─── RECORDED DATA

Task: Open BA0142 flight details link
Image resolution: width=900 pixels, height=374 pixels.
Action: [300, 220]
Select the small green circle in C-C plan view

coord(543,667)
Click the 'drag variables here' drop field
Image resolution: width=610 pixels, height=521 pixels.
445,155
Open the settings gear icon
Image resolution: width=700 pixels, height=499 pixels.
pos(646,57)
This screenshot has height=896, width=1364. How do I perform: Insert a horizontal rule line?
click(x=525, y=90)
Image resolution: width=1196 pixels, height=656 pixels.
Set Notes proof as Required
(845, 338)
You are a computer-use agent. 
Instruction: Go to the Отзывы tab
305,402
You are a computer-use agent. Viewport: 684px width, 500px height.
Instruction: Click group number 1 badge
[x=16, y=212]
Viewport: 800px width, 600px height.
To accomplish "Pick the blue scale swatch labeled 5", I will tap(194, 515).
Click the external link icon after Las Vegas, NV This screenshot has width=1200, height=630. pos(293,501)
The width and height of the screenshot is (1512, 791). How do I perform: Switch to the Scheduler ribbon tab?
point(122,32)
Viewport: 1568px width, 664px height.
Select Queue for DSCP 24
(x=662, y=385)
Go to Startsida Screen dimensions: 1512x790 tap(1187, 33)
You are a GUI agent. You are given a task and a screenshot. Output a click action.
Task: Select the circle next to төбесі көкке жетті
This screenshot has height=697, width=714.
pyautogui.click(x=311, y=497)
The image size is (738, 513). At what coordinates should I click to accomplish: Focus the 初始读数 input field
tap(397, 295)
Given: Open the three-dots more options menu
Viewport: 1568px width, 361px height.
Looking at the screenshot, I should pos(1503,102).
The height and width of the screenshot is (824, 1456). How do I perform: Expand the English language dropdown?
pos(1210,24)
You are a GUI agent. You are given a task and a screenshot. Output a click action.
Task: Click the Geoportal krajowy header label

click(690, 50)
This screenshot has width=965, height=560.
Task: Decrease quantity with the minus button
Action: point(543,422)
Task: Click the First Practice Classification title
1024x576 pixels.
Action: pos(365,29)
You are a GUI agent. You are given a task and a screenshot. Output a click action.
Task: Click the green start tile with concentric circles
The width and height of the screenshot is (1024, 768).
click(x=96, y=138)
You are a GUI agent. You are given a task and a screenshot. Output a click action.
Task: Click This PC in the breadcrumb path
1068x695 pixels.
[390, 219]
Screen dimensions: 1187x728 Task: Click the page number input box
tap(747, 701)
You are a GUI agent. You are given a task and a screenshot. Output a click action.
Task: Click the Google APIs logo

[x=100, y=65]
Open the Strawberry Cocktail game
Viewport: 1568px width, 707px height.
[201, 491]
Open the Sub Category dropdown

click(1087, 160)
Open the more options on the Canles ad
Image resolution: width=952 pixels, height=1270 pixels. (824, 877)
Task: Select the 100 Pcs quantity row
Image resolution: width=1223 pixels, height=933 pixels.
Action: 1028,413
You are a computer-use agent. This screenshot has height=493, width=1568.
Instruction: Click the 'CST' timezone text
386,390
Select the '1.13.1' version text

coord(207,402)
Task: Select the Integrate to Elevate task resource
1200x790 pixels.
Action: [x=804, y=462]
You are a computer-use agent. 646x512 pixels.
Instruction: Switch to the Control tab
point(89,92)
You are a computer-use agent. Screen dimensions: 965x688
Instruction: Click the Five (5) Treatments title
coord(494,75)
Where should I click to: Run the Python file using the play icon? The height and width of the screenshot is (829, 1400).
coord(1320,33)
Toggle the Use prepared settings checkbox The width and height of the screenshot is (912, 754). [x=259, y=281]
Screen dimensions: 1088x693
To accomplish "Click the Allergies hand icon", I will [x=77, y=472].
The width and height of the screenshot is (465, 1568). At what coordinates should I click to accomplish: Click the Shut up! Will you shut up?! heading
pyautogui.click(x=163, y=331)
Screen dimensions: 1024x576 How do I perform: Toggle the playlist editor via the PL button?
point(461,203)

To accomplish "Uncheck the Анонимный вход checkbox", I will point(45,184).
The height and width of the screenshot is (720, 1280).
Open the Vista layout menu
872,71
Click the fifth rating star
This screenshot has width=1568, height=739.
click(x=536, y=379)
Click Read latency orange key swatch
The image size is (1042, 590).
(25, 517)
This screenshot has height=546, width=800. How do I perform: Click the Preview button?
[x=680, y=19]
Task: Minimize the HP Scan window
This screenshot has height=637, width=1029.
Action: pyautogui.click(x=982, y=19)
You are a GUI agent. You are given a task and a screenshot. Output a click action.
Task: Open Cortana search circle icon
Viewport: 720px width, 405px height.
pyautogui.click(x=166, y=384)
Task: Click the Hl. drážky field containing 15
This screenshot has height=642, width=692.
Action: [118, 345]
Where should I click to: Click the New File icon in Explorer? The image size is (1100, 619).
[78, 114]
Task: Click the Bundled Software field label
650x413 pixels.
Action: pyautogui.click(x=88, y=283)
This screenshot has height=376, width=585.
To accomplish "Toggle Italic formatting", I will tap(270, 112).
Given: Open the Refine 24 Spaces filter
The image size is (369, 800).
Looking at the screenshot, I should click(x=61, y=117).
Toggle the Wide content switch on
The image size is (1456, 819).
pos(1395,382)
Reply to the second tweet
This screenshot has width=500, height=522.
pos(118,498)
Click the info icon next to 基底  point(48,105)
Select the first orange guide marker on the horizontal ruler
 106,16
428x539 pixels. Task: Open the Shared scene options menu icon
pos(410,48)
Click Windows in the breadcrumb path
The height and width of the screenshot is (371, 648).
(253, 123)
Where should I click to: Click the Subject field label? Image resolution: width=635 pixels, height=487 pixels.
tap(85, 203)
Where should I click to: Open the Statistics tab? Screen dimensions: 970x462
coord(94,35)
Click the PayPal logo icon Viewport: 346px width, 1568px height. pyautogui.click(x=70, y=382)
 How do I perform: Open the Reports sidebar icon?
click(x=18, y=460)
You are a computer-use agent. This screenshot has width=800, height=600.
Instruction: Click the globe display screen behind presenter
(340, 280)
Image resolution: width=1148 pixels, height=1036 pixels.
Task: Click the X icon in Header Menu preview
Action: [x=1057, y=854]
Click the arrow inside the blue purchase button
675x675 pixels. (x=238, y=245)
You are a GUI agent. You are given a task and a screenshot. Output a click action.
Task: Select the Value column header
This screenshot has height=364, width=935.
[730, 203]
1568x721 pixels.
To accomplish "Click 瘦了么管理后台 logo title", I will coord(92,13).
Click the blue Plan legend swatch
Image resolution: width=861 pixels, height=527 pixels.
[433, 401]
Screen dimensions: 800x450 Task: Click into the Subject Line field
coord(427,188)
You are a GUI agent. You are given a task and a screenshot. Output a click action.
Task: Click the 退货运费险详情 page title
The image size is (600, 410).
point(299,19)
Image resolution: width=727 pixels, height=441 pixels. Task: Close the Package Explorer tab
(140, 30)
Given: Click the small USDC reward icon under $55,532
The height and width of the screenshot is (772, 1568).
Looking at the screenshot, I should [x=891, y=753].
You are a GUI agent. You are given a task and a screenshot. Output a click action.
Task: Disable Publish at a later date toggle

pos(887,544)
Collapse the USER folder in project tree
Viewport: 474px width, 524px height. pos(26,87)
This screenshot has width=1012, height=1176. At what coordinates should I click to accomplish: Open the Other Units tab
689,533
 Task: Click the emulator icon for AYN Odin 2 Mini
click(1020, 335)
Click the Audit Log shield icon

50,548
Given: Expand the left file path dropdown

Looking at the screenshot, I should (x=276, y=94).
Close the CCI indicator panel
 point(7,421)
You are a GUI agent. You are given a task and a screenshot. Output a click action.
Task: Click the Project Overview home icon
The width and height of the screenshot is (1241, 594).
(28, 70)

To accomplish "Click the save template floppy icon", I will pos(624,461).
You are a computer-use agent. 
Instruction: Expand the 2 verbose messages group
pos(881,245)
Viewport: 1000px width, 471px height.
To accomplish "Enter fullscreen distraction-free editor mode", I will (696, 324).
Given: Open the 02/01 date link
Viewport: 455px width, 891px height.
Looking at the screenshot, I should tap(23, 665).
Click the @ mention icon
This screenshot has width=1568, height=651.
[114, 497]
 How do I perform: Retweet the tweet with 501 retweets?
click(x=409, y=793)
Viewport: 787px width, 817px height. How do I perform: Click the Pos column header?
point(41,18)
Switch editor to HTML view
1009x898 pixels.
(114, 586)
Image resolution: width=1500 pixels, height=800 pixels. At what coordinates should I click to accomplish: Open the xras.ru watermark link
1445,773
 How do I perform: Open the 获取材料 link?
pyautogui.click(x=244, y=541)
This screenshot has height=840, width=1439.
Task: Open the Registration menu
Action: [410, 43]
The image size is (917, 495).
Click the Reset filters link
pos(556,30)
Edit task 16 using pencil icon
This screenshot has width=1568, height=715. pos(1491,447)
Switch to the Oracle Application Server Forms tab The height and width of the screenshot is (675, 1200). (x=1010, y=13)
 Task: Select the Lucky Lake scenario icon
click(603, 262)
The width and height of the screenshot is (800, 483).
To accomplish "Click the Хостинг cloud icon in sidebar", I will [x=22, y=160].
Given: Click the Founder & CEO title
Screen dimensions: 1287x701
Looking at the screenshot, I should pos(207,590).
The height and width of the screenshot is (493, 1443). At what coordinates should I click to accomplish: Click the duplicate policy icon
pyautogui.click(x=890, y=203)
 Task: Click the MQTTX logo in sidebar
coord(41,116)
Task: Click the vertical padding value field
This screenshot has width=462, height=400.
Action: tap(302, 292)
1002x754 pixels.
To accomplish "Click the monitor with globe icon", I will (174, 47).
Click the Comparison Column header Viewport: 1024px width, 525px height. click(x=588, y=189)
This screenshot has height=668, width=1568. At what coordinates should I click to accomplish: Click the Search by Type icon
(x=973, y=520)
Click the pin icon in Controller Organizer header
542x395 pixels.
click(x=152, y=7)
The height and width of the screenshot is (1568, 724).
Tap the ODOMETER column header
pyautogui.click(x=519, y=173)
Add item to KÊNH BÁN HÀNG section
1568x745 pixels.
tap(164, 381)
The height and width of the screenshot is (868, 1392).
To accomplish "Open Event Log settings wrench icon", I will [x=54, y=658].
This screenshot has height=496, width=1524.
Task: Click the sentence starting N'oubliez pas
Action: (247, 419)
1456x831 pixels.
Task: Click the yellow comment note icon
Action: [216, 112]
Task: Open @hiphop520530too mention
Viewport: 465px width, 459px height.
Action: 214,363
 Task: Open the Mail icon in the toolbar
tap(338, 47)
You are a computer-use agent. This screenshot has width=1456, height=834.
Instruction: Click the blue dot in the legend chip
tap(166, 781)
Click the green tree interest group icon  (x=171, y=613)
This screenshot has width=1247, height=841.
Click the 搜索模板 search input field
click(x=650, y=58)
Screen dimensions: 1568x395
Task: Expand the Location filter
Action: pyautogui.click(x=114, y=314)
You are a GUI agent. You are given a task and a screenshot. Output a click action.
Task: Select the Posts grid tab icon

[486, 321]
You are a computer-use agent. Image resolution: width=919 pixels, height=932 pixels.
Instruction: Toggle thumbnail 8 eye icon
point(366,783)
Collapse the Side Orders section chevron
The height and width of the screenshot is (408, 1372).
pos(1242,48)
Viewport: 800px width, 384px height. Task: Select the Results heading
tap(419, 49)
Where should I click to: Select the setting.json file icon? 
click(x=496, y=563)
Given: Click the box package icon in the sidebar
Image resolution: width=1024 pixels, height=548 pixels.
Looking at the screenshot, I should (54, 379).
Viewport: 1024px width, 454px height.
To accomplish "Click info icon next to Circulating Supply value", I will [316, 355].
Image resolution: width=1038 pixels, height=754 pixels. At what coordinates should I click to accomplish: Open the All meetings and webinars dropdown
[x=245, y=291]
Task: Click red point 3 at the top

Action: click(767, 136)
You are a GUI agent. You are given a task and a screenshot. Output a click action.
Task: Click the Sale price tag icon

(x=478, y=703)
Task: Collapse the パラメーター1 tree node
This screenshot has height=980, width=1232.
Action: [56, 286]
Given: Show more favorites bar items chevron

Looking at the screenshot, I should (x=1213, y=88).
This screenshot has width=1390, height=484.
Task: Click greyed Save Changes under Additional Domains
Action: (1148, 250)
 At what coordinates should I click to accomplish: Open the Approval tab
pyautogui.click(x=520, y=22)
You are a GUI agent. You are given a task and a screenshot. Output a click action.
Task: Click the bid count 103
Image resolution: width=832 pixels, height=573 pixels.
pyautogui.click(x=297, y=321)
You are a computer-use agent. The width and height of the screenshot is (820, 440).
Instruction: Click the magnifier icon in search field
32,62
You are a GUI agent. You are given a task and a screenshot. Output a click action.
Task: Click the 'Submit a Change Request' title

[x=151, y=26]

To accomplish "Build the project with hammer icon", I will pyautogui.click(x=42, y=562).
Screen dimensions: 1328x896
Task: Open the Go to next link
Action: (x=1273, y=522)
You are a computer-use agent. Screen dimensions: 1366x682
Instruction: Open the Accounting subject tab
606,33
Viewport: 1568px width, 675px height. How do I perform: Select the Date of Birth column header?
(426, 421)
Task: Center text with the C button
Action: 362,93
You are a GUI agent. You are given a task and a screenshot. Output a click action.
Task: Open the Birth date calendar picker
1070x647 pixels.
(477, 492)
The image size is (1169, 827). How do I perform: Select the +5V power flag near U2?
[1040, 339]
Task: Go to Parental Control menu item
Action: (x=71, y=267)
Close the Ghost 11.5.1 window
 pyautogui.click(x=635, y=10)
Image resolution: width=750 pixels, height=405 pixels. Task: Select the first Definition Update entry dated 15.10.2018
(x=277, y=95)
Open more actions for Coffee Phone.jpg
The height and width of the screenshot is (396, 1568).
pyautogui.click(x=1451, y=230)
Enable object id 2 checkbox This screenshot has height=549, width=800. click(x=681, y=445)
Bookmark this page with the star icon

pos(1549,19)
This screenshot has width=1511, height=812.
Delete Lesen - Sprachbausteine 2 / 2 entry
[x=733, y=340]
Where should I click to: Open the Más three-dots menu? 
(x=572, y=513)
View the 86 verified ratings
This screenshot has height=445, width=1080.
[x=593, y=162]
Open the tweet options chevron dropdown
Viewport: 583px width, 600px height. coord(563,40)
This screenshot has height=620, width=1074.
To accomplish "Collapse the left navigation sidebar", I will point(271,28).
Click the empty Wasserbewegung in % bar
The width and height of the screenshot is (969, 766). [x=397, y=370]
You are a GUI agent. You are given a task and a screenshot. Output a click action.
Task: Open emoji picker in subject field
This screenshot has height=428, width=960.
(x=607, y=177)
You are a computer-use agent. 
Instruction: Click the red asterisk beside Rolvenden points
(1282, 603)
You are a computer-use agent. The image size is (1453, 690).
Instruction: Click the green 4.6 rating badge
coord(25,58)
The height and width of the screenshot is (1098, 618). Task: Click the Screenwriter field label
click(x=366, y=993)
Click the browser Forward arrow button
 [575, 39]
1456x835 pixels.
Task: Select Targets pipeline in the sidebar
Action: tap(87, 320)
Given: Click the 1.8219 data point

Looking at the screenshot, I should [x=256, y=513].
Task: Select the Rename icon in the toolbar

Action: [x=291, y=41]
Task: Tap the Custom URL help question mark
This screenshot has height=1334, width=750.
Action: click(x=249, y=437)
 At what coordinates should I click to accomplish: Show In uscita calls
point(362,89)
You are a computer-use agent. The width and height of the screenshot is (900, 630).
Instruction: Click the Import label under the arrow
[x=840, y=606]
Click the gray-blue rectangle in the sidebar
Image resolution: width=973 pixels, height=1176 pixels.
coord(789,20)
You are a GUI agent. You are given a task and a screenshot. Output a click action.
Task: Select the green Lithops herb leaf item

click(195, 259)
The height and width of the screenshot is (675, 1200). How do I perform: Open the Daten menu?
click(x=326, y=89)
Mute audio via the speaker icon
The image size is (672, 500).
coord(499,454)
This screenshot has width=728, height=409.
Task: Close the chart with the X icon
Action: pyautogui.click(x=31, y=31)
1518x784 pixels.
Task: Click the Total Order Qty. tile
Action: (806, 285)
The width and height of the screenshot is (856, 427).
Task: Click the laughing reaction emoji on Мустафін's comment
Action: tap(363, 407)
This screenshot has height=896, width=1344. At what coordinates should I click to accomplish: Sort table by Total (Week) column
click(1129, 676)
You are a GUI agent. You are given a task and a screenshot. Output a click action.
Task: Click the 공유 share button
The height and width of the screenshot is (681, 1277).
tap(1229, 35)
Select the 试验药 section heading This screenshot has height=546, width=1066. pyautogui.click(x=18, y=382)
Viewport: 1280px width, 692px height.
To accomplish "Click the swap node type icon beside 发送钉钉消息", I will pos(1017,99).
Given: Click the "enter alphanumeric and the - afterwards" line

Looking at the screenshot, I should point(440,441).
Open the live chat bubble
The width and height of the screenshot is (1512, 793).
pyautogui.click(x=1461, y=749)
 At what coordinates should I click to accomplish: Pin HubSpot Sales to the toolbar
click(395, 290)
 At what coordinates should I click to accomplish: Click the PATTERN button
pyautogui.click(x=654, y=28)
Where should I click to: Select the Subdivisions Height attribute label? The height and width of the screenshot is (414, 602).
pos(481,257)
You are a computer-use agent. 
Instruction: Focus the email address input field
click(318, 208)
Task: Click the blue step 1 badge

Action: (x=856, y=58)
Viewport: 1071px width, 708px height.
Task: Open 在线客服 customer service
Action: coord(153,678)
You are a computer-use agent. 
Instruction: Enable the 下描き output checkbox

──────

> **WHAT YOU ARE ASKED TO DO**
Search the records for the word "swatch". Copy every line that has it.

> **ANSWER FOR THE TASK**
To accomplish "Pick the blue scale swatch labeled 5", I will tap(194, 515).
Click Read latency orange key swatch
Click the blue Plan legend swatch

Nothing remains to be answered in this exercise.